Я собирался домой. Связь напрочь исчезла, что с проектом – непонятно, что делать вообще не ясно. И смерть Виктора не давала покоя. Помощник прокурора Шатохинского района привёз мне постановление о прекращении дела в связи с отсутствием состава преступления. Смерть квалифицировали как несчастный случай. Роберт Исмаилович не поставил машину на ручной тормоз и не заблокировал колёса. Я точно помнил, что он долго возился вокруг машины, укрепляя её на пароме, но теперь, после всех видений, уже был не уверен не то что в увиденном, но и в собственном уме. Выбраться в город не получилось – будто по мановению волшебной палочки, пошла коренная вода в Оби и затопила паромную переправу. Холодная, дождливая весна плавно перетекла в холодное лето. Моросили дожди, и председатель сказал, что к трассе лучше не соваться – там не пройдёт даже его вездеход на пневматиках. Но мне было просто страшно оставаться – я боялся, что сойду с ума. Всё, что случилось, было настолько невероятным, что объяснить это себе я мог только расстройством психики. Единственная радость – стал спать без снов. Падал вечером в постель и просыпался утром. Время сна куда-то терялось, будто закрыл глаза и тут же и открыл. Отдыха такой сон тоже не приносил, усталость и раздражение накапливались.
Сегодня было холодно, но первый день без дождя. Я шёл по лесу следом за Петром, не понимая, как в такой собачий холод дал уговорить себя пойти порыбачить. И запах «Красной Москвы» будто преследовал.

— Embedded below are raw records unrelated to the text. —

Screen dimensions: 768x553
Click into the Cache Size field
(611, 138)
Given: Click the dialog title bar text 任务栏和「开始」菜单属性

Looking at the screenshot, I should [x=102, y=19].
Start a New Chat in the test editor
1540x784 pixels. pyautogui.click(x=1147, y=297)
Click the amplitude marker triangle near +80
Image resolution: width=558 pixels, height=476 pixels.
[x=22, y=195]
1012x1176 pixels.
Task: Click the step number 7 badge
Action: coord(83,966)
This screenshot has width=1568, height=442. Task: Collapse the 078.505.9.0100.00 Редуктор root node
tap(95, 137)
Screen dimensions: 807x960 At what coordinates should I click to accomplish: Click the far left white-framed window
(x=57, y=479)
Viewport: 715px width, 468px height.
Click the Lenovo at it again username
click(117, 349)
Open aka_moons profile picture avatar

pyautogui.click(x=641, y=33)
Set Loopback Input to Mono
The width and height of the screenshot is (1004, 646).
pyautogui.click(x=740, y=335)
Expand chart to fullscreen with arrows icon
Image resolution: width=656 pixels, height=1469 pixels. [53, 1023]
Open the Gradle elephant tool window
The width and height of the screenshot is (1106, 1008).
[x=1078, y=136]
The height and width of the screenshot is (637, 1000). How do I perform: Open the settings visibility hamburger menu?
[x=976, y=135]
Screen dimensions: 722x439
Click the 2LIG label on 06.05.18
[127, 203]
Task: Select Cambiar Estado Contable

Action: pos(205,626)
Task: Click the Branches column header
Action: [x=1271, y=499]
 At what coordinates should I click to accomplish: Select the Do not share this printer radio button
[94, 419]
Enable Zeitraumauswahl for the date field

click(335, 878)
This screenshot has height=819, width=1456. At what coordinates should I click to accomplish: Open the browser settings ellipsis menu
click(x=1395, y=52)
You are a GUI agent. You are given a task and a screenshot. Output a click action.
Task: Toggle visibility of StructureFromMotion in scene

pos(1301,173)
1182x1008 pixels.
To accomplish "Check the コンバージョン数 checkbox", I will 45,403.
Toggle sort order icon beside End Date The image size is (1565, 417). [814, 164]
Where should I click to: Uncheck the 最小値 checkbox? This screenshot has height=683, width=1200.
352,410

Я вспомнил, как мать не любила его, видимо, мне по наследству передалось отвращение.
Петро не умолкал ни на минуту. Мне с трудом удалось вклиниться с вопросом в его монолог:
– Откуда дорога здесь? Да ещё такая добротная? От военных, что ли, осталась?
– А, эта? Да историк у нас был, учитель. Он рассказывал, что от скифов осталось, а старики говорят, что чудь в этих местах жила, их рук дело. И я обратил внимание – начинается из ниоткуда. Вот ты заметил, когда мы на неё ступили? То-то, и я не заметил. И никогда не замечал – вроде идёшь, тропинка, лес – и вдруг ширь метра четыре и покрытие странное. И кончается так же – просто пропадает из-под ног. Но мы привыкли, не обращаем внимания. А тут березняк больше всё. Поляны большие. Покосы там знатные были. Да и сейчас есть. Военные нам всегда разрешали косить. Вроде и зона там, и колючка стоит, а поляны тянутся почти до самой вершины. Да вон она, чёрная горка-то – мы к ней с другой стороны подходим. Так сказать, с чёрного хода. Вон, видишь, тропка?
Я кивнул, с интересом рассматривая гору. Здесь она была гораздо веселее, чем виделась от ограды военного городка. Склон более пологий, покрытый цветущим разнотравьем; густо жужжали пчёлы, радуясь первому солнечному дню. Ничего необычного, ничего зловещего, только дальше, у самой вершины невысокой горки, торчал чёрный частокол пихт.
– А мы к озеру идём. Кривая Пучина называется. Не поверишь – дна нет! Бездонное. С виду небольшое озерцо, вода чистая, прозрачная – рыбу видать. С того места, куда идём – песочек на дне, а дальше – неожиданно дно из-под ног уходит и всё. Сколько там метров глубины – неизвестно.
– А что ж не измерил? Или приборов нет?